Für uns wird es schwer, ja, manchmal sogar unmöglich, die Geschichte des
Geschichtenerzählers von der Geschichte des Historikers zu unterscheiden.
Für viele Ereignisse, die in der Bibel beschrieben werden, gibt es außerhalb
der Bibel keine anderen Zeugnisse.
Die Frage, ob es sich wirklich so zugetragen hat und nicht anders, ist durchaus
berechtigt. Der Versuch, sie zu beantworten, hat ja auch manche Bücher gefüllt,
denn es gibt Menschen, die meinen, dass es nötig ist, die Ereignisse, von denen
in der Bibel erzählt wird, zu beweisen, weil damit angeblich die Glaubwürdigkeit
der Bibel zunimmt.
So glaubte man zum Beispiel, die Arche Noah im Himalaya gefunden zu haben. Uralte
eingestürzte Stadtmauern, die in der Nähe der heutigen Stadt Jericho ausgegraben
wurden, sollen auf die Eroberung der Stadt Jericho durch die Israeliten hinweisen.

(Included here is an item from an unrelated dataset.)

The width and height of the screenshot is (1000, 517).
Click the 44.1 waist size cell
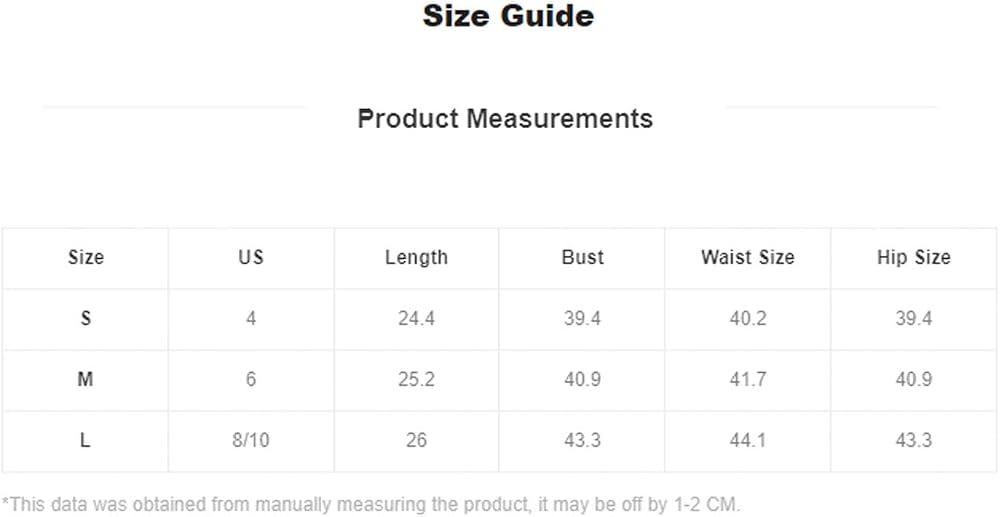[747, 441]
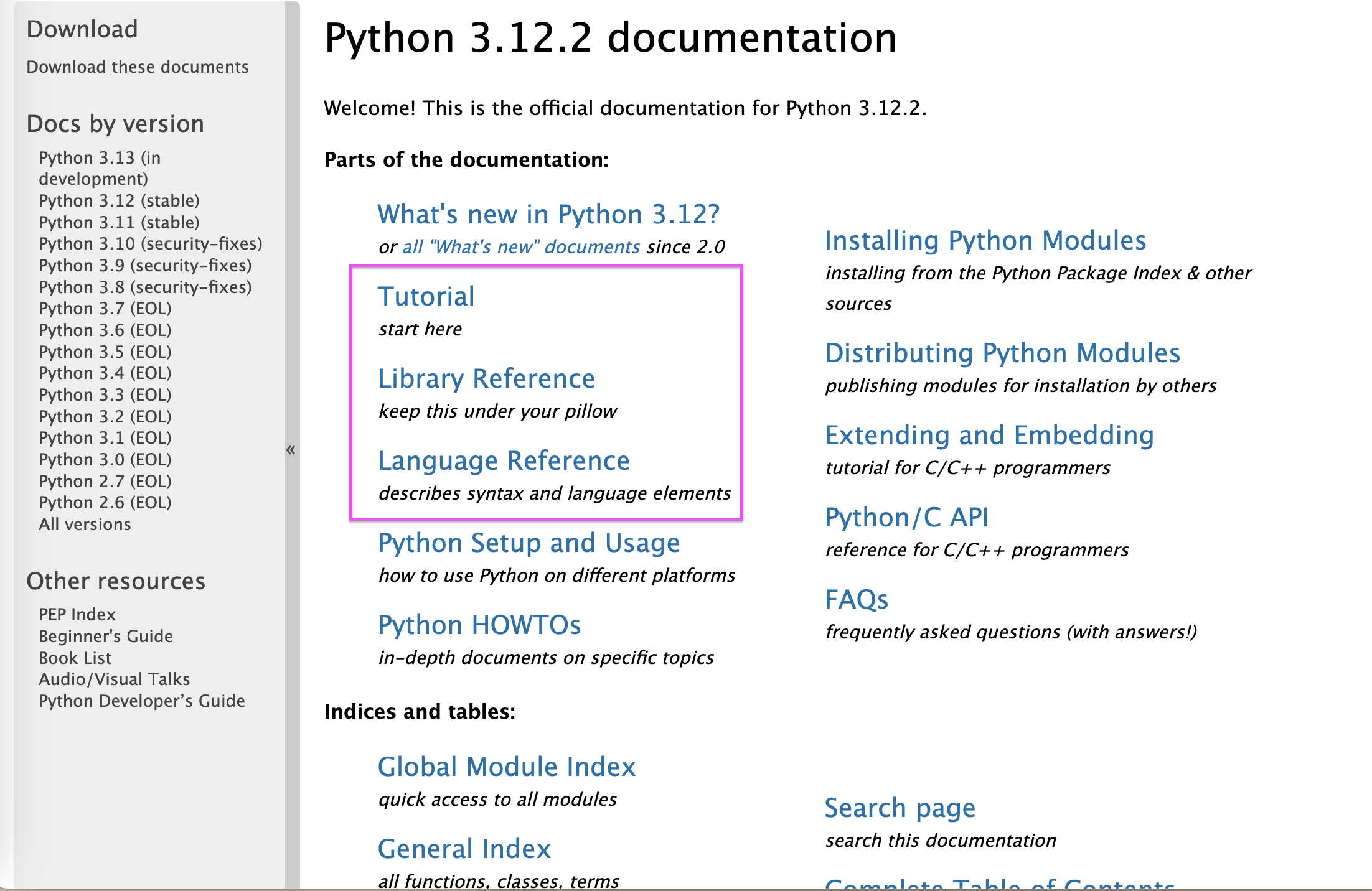Open Installing Python Modules

point(985,241)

Ob es so ist oder nicht: den Erzählern der Bibel war das gar nicht so wichtig.
Und doch geht es in unserem Predigttext um genau diese Frage: was ist an dem
Ganzen dran? Was ist wahr? Was können wir glauben?
Josua steht vor einer gewaltigen Aufgabe: er soll derjenige sein, der dem Volk
Israel dazu verhilft, die Erfüllung der Verheißungen Gottes zu erleben.
Und ihm wird dazu Mut gemacht, indem er auf die Geschichte Gottes mit diesem Volk
verwiesen wird - eine Geschichte, für die er keine Beweise hat außer den Erzählungen,
die von den Vorfahren überliefert wurden.
Er steht gewissermaßen vor der Gotteserfahrung anderer und macht sich auf, nun
selbst solche Erfahrungen zu sammeln.
Den historischen Rahmen können wir an dieser Stelle getrost beiseite lassen, denn
darauf kommt es nicht an. Es geht um die Erfahrung Gottes und den Mut, sich darauf
einzulassen.
Wir stehen am Anfang eines neuen Jahres.
Ich gebe zu: ich kann mit dem Jahreswechsel wenig anfangen. Die Feuerwerke der
Silvesternacht machen mir keine Freude. Man muss es sich einmal vor Augen führen,
wie da Geld, mit dessen Hilfe man viele Menschen vor dem Hungertod bewahren könnte,
mit einem Streichholz und einem ziemlichen lauten Knall oder kurz aufflackerndem,
bunten Licht vernichtet wird. Deutlich über 100 Millionen Euro sollen es auch zu
diesem Jahresende wieder gewesen sein, die in Deutschland innerhalb einer halben
Stunde verbrannt und verknallt wurden.
Gut, an der Börse geht die Geldvernichtung unter Umständen noch schneller und noch
umfassender, aber da kann es auch andersherum ziemlich schnell wieder viel mehr
werden. Das geht bei Böllern und Feuerwerksraketen nicht.
Unser Predigttext stellt uns hinein in den Kontext der Gotteserfahrung. Der Blick
zurück auf die Erfahrungen anderer führt uns hinein in die eigene Gotteserfahrung.
So hat es Josua damals erlebt, und so können auch wir es erleben.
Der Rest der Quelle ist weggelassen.